Sunday, January 29, 2006

U.S. Government has Exceeded its Debt Ceiling--Is it a Default?

If you look at my running debt-clock (right side of blog, beneath my profile) and then look the notes beneath it, you will quickly come to the realization that something is wrong... The United States has exceeded its maximum authorized debt limit--and the rift between the ceiling and actual expenditures is growing larger by the second.

How can our government leaders exceed the National debt ceiling without some kind of explanation? Why are there no national press reports? Where is CNN? What are the implications? When will the Debt Ceiling Be Increased?--(Certainly, we won't wait till March)

I just sit here baffled and dumbfounded... In an effort to find answers to these questions, I decided to go searching through the web for answers. What did I find?--a mere 2 links:

Financial Sense University has this link: U.S. IN TECHNICAL DEFAULT. Snippets below:

In a shocking development, the Treasury Department website is openly stating that as of January 24, 2006 our national debt stood at $8,185.3 billion and on January 26th at $8,190.5 billion. Yet the US national debt ‘ceiling’, the maximum amount of debt the US government may hold at any one time, stands at $8,184 billion – a full $5.5 billion less. Although called upon by John Snow, Congress has not yet passed an expansion of the debt ceiling and so the US government is now operating in technical default.

Hammer of Truth has anther link: Fed Debt Limit Breach: U.S. in Technical Default. Snippets:

On January 24th, the U.S. government went into technical default according to the government’s own debt watch website. Economist Dr. Chris Martenson is sounding the klaxons and wondering why it hasn’t hit the financial press yet, saying “But the silence is all the more troubling because there is an unprecedented level of government borrowing on the books for 1Q06 with next 2 weeks (Feb 1st to Feb 9th) an especially busy period of time. An ambitious ~$70-$80b in Treasury paper will hit the market.” He suggests emergency congressional action may be needed to avoid a full-fledged default.
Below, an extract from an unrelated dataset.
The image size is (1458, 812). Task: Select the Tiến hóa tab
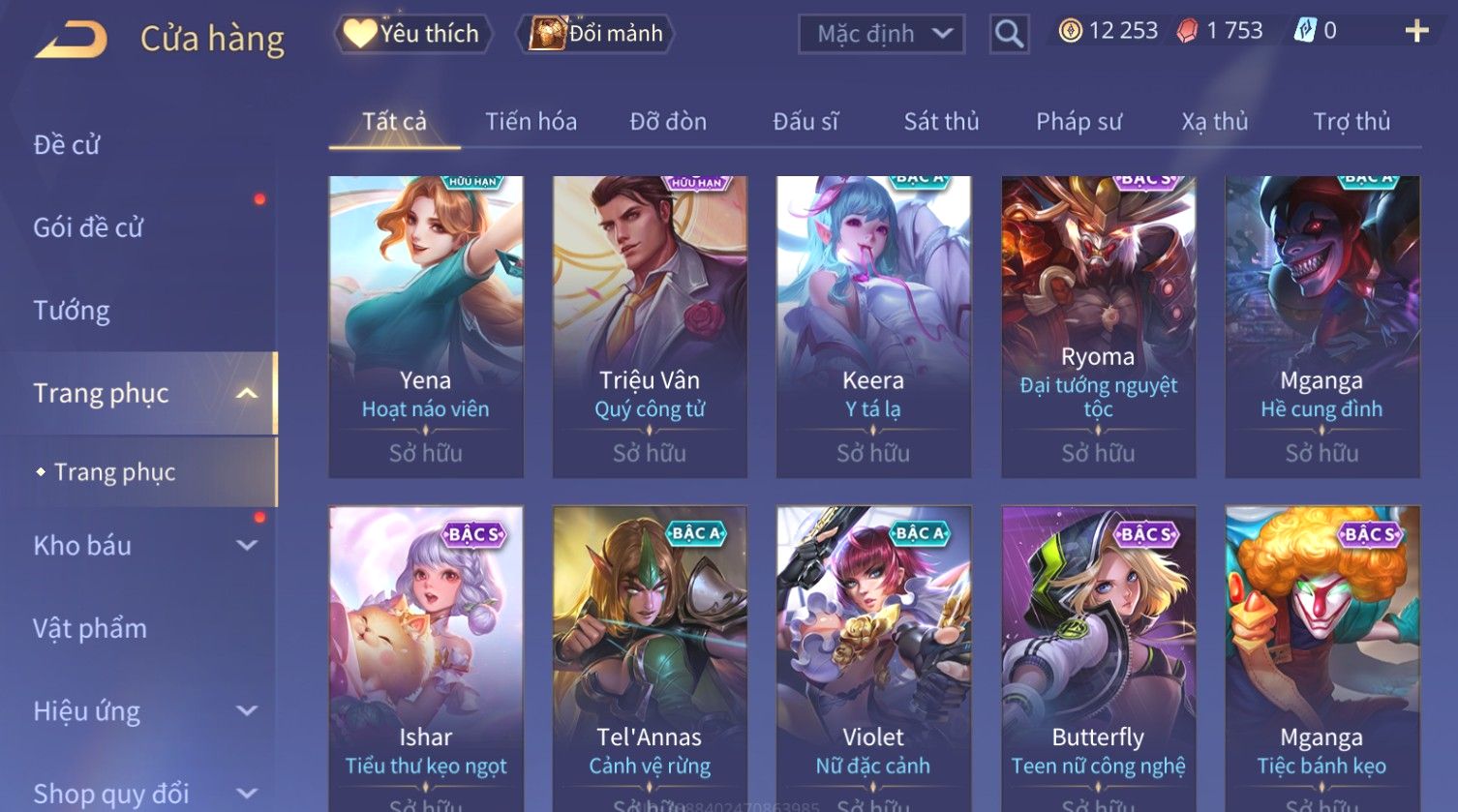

Hopefully, our elected leaders will let us know their plan VERY SOON.

9 Comments:

At 1/29/2006 9:38 PM, Blogger 41cadillac said...

As congress has done in the past the limit will be raised.

I still really wonder if a 1929 Crash is indeed in store for USA in the near future???

Found this on "The Housing Bubble 2"

The paragraph about Santa Barbara Association of Realtors stating they will no longer release statistics is really interesting.


"The Santa Barbara News Press ran this report on area home sales. "Home sales across most of Santa Barbara County fell last month, but median prices appear to be holding steady. On the South Coast, which has ranked as the most overpriced home market in the nation this year by at least two research firms, resales for single-family homes were flat in December compared with a year ago, according to data reported to the Santa Barbara MLS. For all of 2005, sales dropped more than 12 percent."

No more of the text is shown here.